Like you my depression as taken over my life but the sad part is im agreeing with it and when im low i have long conversations with my depression about why im depressed and why im still single an why the only time i see my friends is on facebook.
Which is like talking to the angel an devil on your shoulder but its only the devil showing up which sucks an is something i dont want to life with but for me one of the ways to combat that is to actually find someone who understands that theirs days i could be fine an days where i just stay in bed but of course with my past relationships it would be easier an simpler to just cut it off.
Which is another shame because i actually want a family but it seems the only family i have is imaginary which dont help my depression either.
Callamatie alison1990
Posted
Has there been anything you can think of that has started your depression off? There isin't always something major, but i found that a hormone inbalance made me far worse, i didn't understand why i was feeling so depressed, and it was scary. I'm on provera now, which is a contraceptive, and i feel 80% better with that alone.
You do deserve happiness, you can talk to me about how you feel x
alison1990 Callamatie
Posted
Thank you for your reply. I do try going out for walks and I do like cooking but those things can only take up so much time until im back alone with my thoughts. I tried meditating last night and I found it really relaxing so I might do more of that.
I start group therapy at the end of the month so I guess im just biding my time until I can get on with that.
I honestly don’t know where it started. I was pretty neglected as a child as my mother was too busy at uni trying to get a better life for us. But in that time my older siblings used to constantly bully me, I remember there wasn’t a day that went by where I didn’t cry. It’s hard to figure out how I am, every detail of my past has shaped me in one way or another.

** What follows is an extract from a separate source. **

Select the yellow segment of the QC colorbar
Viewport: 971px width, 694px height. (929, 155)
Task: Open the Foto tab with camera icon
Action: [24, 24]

I started taking anti depressants in my first year of uni, I was struggling with the work load and I missed my friends from back at home. Also I didn’t know if I was doing the right course for me. It was film and tv production, sounds interesting but it really isn’t all that interesting. Anyway I tried killing myself but luckily my housemates found me and reported me to the on site nurse. Maybe it was uni that cracked me. I think I have boarderline personality disorder, I cant just be depressed.
You say about a contraceptive helping you. I have the implant and it can cause some people to get depressed so I don’t know if that has anything to do with it. I might go see my doctor about it.
Thanks for reading. x
Callamatie alison1990
Posted
It is a battle and a long journey with depression, you just need to make small steps to help yourself.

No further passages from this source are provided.